Task item: All of the data is to be set down again without any alteration.

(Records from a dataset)
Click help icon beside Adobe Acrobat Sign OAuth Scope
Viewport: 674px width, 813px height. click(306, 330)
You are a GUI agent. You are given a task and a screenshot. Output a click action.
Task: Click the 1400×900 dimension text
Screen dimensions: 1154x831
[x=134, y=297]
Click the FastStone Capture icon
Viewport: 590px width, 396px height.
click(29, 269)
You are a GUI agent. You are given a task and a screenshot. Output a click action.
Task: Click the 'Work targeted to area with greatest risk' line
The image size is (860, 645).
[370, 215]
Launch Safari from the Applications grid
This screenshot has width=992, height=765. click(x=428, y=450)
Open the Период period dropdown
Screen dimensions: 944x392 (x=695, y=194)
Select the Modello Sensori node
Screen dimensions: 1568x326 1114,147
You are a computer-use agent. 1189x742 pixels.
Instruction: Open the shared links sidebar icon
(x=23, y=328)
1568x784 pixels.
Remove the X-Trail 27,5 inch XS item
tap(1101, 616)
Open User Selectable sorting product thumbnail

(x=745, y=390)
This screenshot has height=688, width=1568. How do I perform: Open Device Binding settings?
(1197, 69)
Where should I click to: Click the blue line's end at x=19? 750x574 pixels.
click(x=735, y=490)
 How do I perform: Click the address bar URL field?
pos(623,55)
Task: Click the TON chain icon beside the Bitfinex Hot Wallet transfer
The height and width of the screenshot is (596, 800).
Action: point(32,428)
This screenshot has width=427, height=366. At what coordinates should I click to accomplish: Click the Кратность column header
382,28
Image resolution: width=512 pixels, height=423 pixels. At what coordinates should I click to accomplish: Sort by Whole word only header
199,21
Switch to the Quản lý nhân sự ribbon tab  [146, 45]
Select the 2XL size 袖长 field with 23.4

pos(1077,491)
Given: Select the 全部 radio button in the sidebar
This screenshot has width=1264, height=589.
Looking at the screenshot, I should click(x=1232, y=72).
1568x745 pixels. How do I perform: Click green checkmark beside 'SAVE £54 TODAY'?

The completed task:
Click help icon beside Adobe Acrobat Sign OAuth Scope
Viewport: 674px width, 813px height. click(306, 330)
You are a GUI agent. You are given a task and a screenshot. Output a click action.
Task: Click the 1400×900 dimension text
Screen dimensions: 1154x831
[x=134, y=297]
Click the FastStone Capture icon
Viewport: 590px width, 396px height.
click(29, 269)
You are a GUI agent. You are given a task and a screenshot. Output a click action.
Task: Click the 'Work targeted to area with greatest risk' line
The image size is (860, 645).
[370, 215]
Launch Safari from the Applications grid
This screenshot has width=992, height=765. click(x=428, y=450)
Open the Период period dropdown
Screen dimensions: 944x392 (x=695, y=194)
Select the Modello Sensori node
Screen dimensions: 1568x326 1114,147
You are a computer-use agent. 1189x742 pixels.
Instruction: Open the shared links sidebar icon
(x=23, y=328)
1568x784 pixels.
Remove the X-Trail 27,5 inch XS item
tap(1101, 616)
Open User Selectable sorting product thumbnail

(x=745, y=390)
This screenshot has height=688, width=1568. How do I perform: Open Device Binding settings?
(1197, 69)
Where should I click to: Click the blue line's end at x=19? 750x574 pixels.
click(x=735, y=490)
 How do I perform: Click the address bar URL field?
pos(623,55)
Task: Click the TON chain icon beside the Bitfinex Hot Wallet transfer
The height and width of the screenshot is (596, 800).
Action: point(32,428)
This screenshot has width=427, height=366. At what coordinates should I click to accomplish: Click the Кратность column header
382,28
Image resolution: width=512 pixels, height=423 pixels. At what coordinates should I click to accomplish: Sort by Whole word only header
199,21
Switch to the Quản lý nhân sự ribbon tab  [146, 45]
Select the 2XL size 袖长 field with 23.4

pos(1077,491)
Given: Select the 全部 radio button in the sidebar
This screenshot has width=1264, height=589.
Looking at the screenshot, I should click(x=1232, y=72).
1568x745 pixels. How do I perform: Click green checkmark beside 'SAVE £54 TODAY'?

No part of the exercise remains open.